爆発的に増える巨大なデータ量(ビッグデータ)の先には「モバイルクラウド」という新たなソリューショントレンドが生まれつつあります。しかしモバイルクラウドの本質は、「ノマド」「ソーシャル」「スマートデバイス」などとともに語られてきた「ワークスタイルのシフト」にあります。本書はモバイルクラウドが私達の暮らしに与えるインパクトを語る一冊です。
取引先への移動中、電車の中でふと回りを見渡すと、数年前とはすっかり景色が変わっていることに気付く。ほとんどの人が手元のスマートフォン、またはタブレット端末を見つめている。

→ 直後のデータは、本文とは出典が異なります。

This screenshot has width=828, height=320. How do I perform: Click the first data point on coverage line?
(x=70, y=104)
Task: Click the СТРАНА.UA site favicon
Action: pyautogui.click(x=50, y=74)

そう言う私自身も当たり前のようにモバイルデバイスを使い、ネットワークの向こう側、いわゆるクラウドにアクセスしている。そう、既に「モバイルクラウド」は、私たちの世界の中に知らないうちに入り込んでいるのだ。
聞き慣れない言葉かもしれないが、私がモバイルクラウドというコンセプトを提唱し始めたのは、2008年のことだ。当時、日本で発売したばかりのiPhoneを見て、危機感を募らせたことをいまでも鮮明に覚えている。
ハイテク、通信、メディア領域のコンサルタントの立場から見たとき、アップルが仕掛けようとしているビジネスモデルの大転換は、国内の企業(通信事業者、端末事業者)にかなりの打撃を与えると確信したからだ。
iPhoneは、音楽プレイヤーと電話が一緒になったデバイスなどではなかった。アップルの狙いは、音楽プレイヤーとコンピュータをモバイルデバイスの形で提供することにあったのだ。それゆえ、企業のモバイルへの対応は必至であり、その実現のためにはクラウドの活用が不可欠である──私は一貫してこう語ってきた。
しかも、モバイルクラウドの生み出すインパクトは、通信や端末を手掛ける事業者だけにとどまらない。むしろ、あらゆるビジネス領域を超えて、個人の仕事や生活にまで変化をもたらそうとしている。
だから、今の働き方やライフスタイルに積極的に変化をもたらしたい人は、この領域で起こりつつあることを見据えておくべきだろう。